Later that day, I attended a roundtable on the future of knowledge work. I sat next to a VP. He told us that he didn’t know what to tell his teenager about how to prepare for a career anymore. No one at that table was confident predicting what things would look like more than 6 months out. And I remembered: the OpenAI speakers earlier in the day also wouldn’t make predictions more than 6 months out. Nobody I heard or spoke to at the summit was willing to.
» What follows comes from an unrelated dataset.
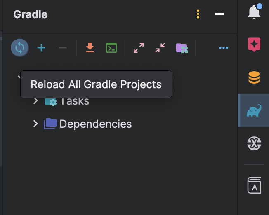Viewport: 269px width, 215px height.
Task: Open the Notifications bell in the sidebar
Action: pyautogui.click(x=255, y=11)
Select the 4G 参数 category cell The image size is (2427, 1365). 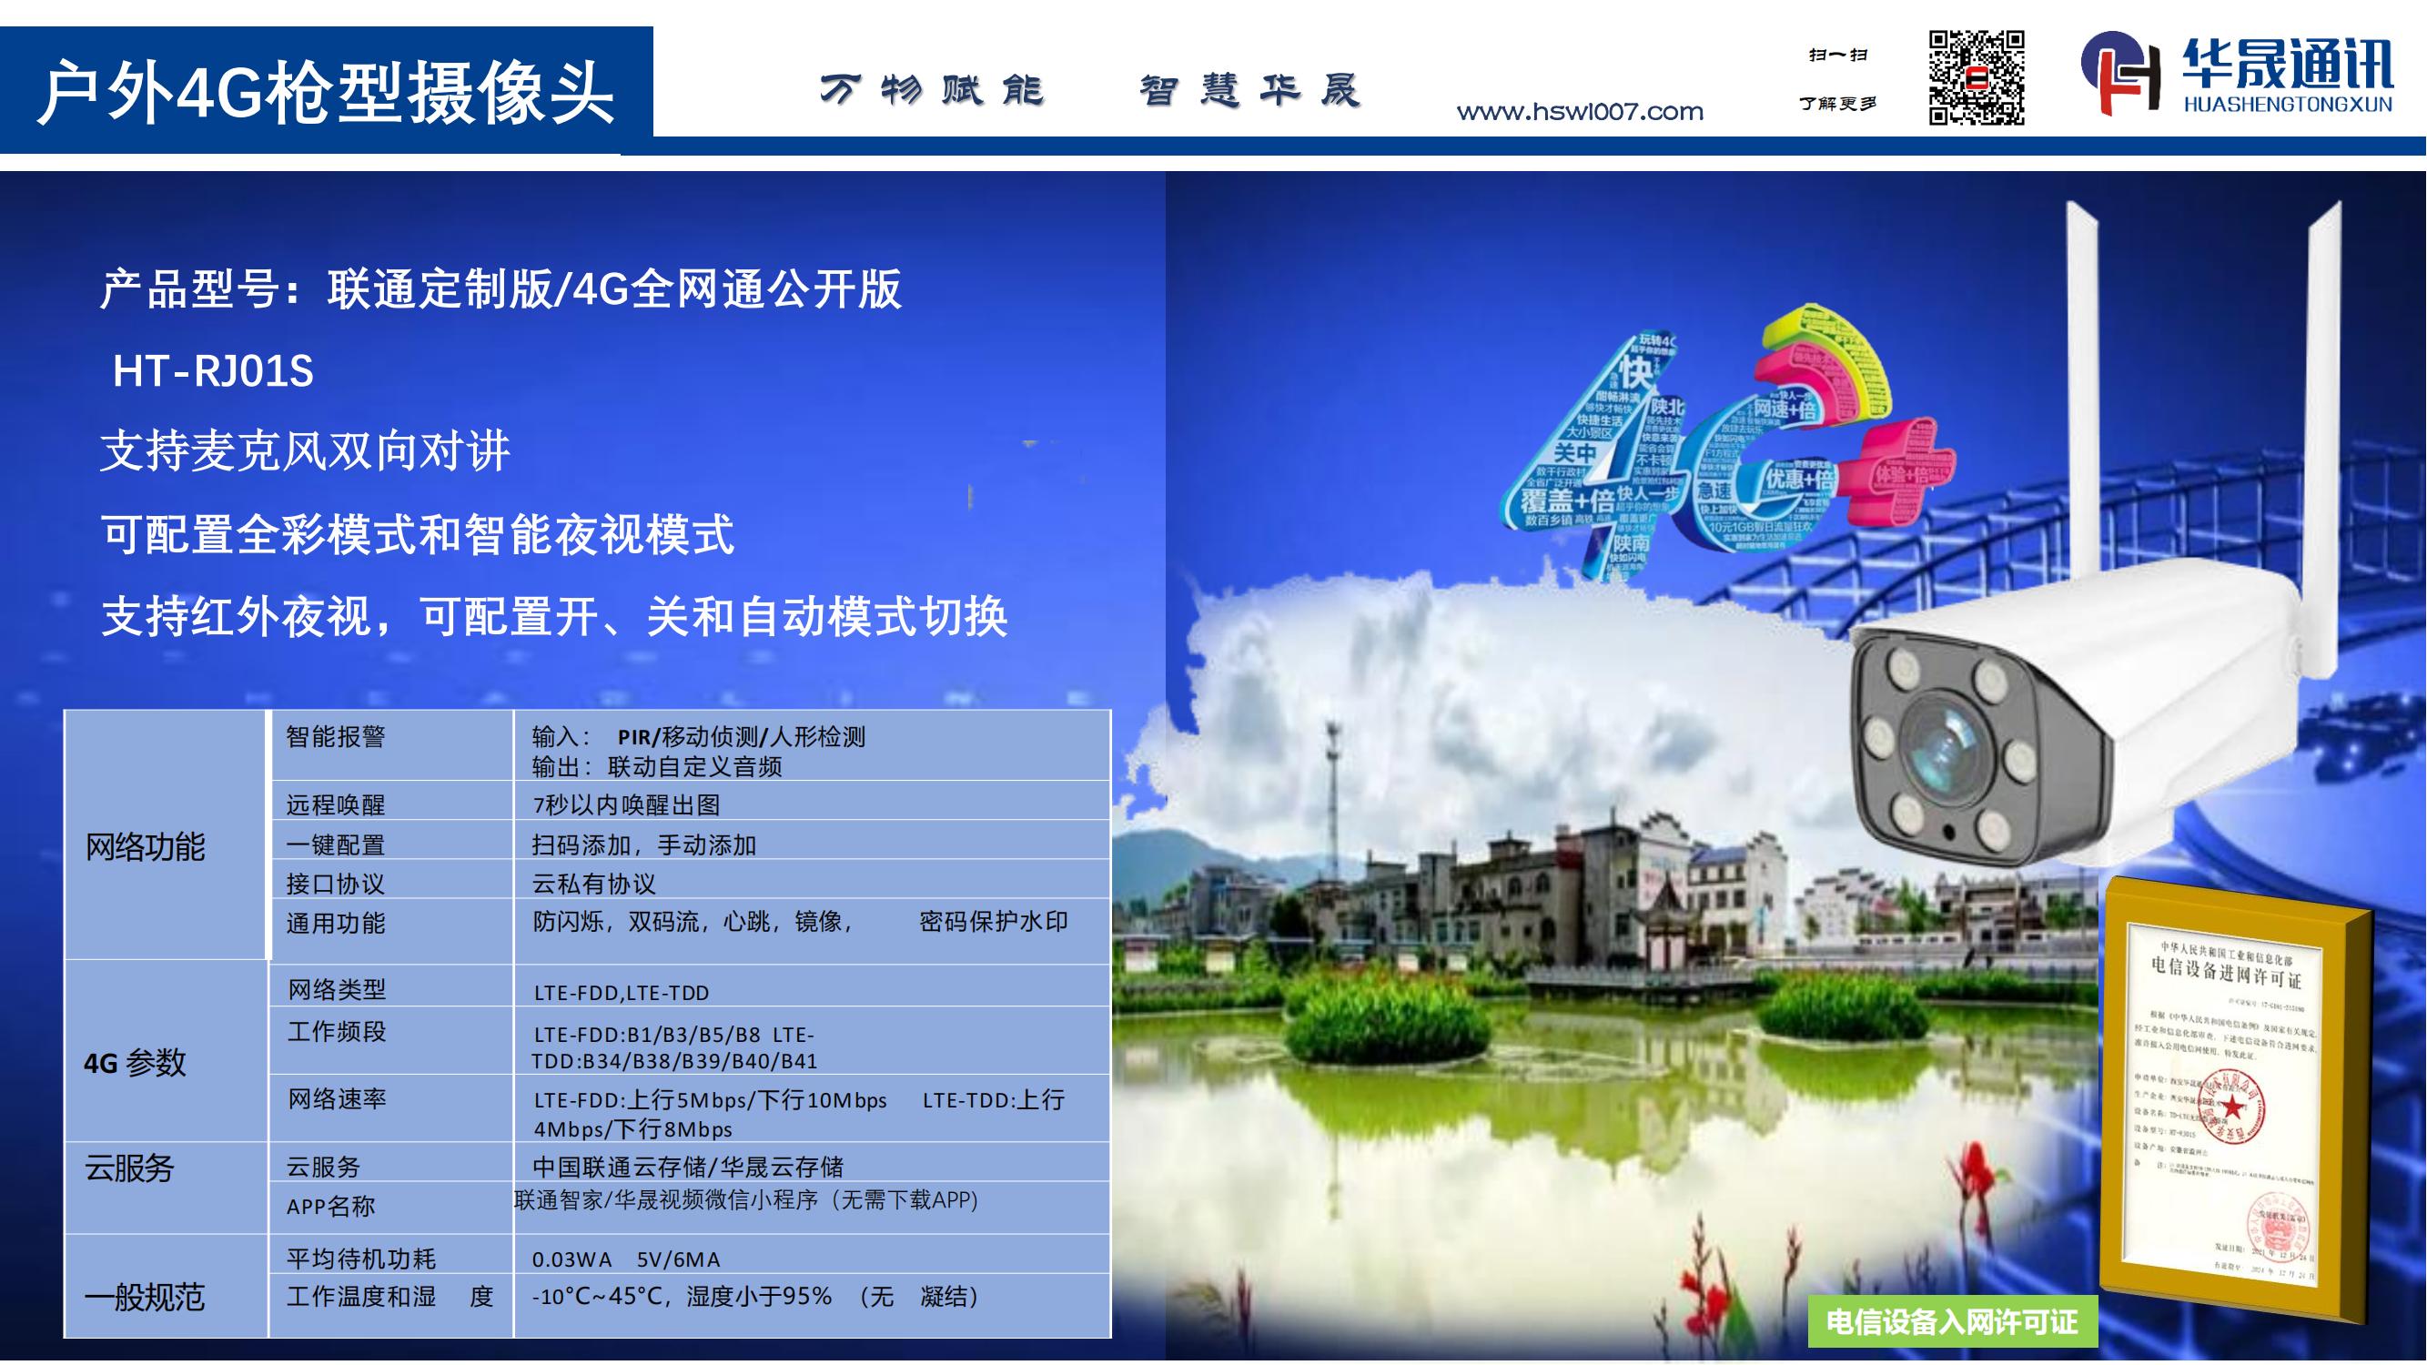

The only thing I’m personally confident about is that the next few years won’t look like the last few. I would bet on capabilities continuing to increase. The way engineering work is structured will change fast. And that’s why 2024-era mental models are so dangerous, because they assume the future will be a smooth, linear continuation of the recent past. But huge paradigm shifts absolutely do not look linear. In big dynamic systems, it’s not one thing that changes — it’s everything and its relationship to everything else all at once. We’re only 4 months into this.